The discovery of Heart and Skeletal Muscle Inflammation (HSMI) in BC’s farmed salmon has been couched in cautious and evasive terms by the industry and government.
HSMI “might” have been found. It’s “yet another piece in the complex puzzle of salmon health on the Pacific Coast,” noted the former Minister of Fisheries, Hunter Tootoo.
Jeremy Dunn, executive director of the B.C. Salmon Farmers Association, also downplayed the significance of the announcement. “The findings announced by the SSHI [Strategic Salmon Health Initiative] regarding a potential diagnosis of Heart and Skeletal Muscle Inflammation in fish from one Atlantic salmon farm in B.C. are important. However, there is no consensus amongst the scientific community about the finding as the fish sampled in this farm showed no clinical signs of the disease.”

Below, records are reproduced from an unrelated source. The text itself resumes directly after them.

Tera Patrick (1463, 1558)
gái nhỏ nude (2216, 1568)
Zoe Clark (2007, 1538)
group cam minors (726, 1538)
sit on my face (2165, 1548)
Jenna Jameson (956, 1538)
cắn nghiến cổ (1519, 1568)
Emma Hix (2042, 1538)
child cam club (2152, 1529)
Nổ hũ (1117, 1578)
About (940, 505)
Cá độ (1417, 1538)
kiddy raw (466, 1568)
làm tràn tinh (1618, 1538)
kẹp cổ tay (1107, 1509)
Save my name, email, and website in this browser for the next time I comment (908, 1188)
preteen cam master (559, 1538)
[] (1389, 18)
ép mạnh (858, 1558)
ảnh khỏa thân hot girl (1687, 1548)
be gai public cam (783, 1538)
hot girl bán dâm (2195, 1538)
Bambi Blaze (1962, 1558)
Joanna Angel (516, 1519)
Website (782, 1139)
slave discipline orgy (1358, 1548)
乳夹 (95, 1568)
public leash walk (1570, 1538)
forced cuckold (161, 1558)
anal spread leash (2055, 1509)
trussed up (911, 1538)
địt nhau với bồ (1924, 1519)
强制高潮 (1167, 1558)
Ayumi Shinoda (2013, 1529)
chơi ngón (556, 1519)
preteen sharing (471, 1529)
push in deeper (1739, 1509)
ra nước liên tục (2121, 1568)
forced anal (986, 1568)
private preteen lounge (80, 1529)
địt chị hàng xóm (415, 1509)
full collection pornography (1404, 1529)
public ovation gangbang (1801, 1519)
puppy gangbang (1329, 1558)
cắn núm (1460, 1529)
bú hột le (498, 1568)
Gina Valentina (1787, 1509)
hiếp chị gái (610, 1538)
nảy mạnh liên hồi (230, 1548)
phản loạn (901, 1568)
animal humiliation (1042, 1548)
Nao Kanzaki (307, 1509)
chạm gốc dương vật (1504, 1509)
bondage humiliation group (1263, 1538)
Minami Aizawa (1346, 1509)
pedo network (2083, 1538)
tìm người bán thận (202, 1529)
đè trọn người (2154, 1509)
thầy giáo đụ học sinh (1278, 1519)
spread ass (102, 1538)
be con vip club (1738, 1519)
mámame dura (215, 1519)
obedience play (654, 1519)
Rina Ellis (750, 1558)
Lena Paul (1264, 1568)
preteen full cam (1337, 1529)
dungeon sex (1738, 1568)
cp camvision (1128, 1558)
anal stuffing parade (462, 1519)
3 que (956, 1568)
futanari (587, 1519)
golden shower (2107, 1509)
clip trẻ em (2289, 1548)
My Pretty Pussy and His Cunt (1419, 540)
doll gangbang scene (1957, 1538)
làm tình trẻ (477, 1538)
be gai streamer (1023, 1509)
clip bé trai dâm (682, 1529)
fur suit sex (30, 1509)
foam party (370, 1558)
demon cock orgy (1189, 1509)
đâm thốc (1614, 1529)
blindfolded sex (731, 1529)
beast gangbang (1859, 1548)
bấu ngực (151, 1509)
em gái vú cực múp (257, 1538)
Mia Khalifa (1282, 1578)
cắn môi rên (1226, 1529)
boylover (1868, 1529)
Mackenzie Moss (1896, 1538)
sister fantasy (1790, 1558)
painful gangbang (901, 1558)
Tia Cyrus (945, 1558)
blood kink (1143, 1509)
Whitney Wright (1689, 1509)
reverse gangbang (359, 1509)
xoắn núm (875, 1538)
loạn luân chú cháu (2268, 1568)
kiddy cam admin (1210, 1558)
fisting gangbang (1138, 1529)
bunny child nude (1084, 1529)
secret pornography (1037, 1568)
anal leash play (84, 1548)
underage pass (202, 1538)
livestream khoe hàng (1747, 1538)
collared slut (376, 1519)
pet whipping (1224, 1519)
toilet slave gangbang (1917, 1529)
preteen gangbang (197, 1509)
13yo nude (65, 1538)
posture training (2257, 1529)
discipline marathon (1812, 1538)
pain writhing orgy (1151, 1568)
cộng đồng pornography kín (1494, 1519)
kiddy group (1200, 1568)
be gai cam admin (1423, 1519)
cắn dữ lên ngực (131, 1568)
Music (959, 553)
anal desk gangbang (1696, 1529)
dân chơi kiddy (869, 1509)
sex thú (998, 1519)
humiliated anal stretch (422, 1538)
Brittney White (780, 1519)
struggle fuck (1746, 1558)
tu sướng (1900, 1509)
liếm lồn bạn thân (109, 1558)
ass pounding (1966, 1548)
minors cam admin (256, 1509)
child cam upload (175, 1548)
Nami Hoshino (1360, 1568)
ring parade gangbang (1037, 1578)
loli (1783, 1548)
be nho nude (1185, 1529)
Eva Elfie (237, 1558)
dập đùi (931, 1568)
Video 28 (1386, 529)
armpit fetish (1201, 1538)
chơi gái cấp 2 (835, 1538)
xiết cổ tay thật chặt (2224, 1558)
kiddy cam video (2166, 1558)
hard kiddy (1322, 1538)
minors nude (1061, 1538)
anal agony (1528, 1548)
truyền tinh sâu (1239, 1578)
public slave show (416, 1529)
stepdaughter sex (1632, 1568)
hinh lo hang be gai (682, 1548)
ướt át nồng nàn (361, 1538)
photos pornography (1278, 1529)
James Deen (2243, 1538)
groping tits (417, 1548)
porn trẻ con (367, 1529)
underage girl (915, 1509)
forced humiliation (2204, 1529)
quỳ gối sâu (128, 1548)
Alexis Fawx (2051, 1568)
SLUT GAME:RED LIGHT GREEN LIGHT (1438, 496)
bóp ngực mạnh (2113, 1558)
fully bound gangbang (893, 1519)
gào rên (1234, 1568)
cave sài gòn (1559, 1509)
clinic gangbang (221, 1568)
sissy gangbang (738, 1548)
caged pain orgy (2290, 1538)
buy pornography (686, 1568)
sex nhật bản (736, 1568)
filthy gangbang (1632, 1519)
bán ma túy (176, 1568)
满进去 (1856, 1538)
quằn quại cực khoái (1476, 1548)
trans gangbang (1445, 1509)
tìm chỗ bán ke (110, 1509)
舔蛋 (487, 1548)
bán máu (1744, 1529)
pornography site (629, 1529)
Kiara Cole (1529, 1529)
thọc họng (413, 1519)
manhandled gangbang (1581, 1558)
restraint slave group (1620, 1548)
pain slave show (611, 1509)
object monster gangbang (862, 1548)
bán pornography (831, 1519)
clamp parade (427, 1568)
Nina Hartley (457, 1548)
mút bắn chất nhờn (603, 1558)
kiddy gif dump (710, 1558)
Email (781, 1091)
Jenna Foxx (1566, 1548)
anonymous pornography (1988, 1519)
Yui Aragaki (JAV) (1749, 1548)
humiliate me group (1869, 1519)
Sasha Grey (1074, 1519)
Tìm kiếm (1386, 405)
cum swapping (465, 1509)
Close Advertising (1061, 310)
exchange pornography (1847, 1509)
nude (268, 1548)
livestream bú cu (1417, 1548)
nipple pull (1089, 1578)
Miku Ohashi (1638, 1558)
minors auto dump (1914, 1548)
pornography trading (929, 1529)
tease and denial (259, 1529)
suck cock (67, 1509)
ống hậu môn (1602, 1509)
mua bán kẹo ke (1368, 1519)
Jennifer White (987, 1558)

But the finding of HSMI is extremely significant. Understanding why requires some additional information.
HSMI is related to piscine reovirus (PRV) as HIV (human immunodeficiency virus) is related to AIDS (acquired immune deficiency syndrome). Salmon don’t get HSMI unless they have PRV. Just as HIV is asymptomatic, PRV is also asymptomatic — which explains why it is not technically called a “disease”. In its early stages, HSMI may also exhibit no “clinical signs of disease”. But it can be fatal.
HSMI is the symptomatic stage of PRV. As the degree of PRV infection increases, heart muscles are damaged, organs are impaired and muscles are compromised. Eventually fish are so debilitated by a weakened heart, malfunctioning organs and inflamed muscles that they are unable to swim.
HSMI is now the third largest cause of mortality for salmon farming in Norway.
But this is the industry’s problem. The real environmental concern is the spread of PRV and HSMI to wild salmon.
PRV is extremely infectious. First identified in Norway in 1999, it spread quickly to 417 farms, and in 2010 was identified by Norwegian scientists as the cause of HSMI. On July 9, 2010, the scientific journal, PLOS One, published “Heart and Skeletal Muscle Inflammation of Farmed Salmon is Associated with Infection with Novel Reovirus” (Gustavo Palacios, W. Ian Lipkin, et al.), linking HSMI with this “novel” piscine reovirus. PRV eventually spread to BC, probably by infected eggs imported to salmon farms from Norway. As early as 2008 reports from BC’s veterinarian pathology lab showed “congestion and hemorrhage in the stratum compactum of the heart” in farmed salmon, symptoms consistent with HSMI. Estimates are that most farmed salmon in BC now have PRV — not a serious problem if their fish don’t die of HSMI.
But the situation is very different for wild salmon. The PRV imported from Norway is now thought to be spreading to BC’s wild fish. As early as 2011, Dr. Kristi Miller found PRV in Fraser River sockeye.
A year later, 13 of 15 Cultus Lake cutthroat trout were found with PRV.
Norwegian scientists are of the opinion that HSMI may never be discovered in wild salmon because the fish would be too debilitated by the disease to survive predators and the challenging conditions of oceans and rivers.
The combination of PRV’s ubiquitous presence in salmon farms, its extreme virulence, and the fatal symptoms of HSMI could have devastating consequences for wild salmon populations.